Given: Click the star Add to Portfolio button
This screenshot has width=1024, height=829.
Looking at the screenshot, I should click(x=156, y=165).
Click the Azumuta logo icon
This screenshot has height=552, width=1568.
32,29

....

(Activity) Please write out each line of the listing above exactly.

(Answer below)
Given: Click the star Add to Portfolio button
This screenshot has width=1024, height=829.
Looking at the screenshot, I should click(x=156, y=165).
Click the Azumuta logo icon
This screenshot has height=552, width=1568.
32,29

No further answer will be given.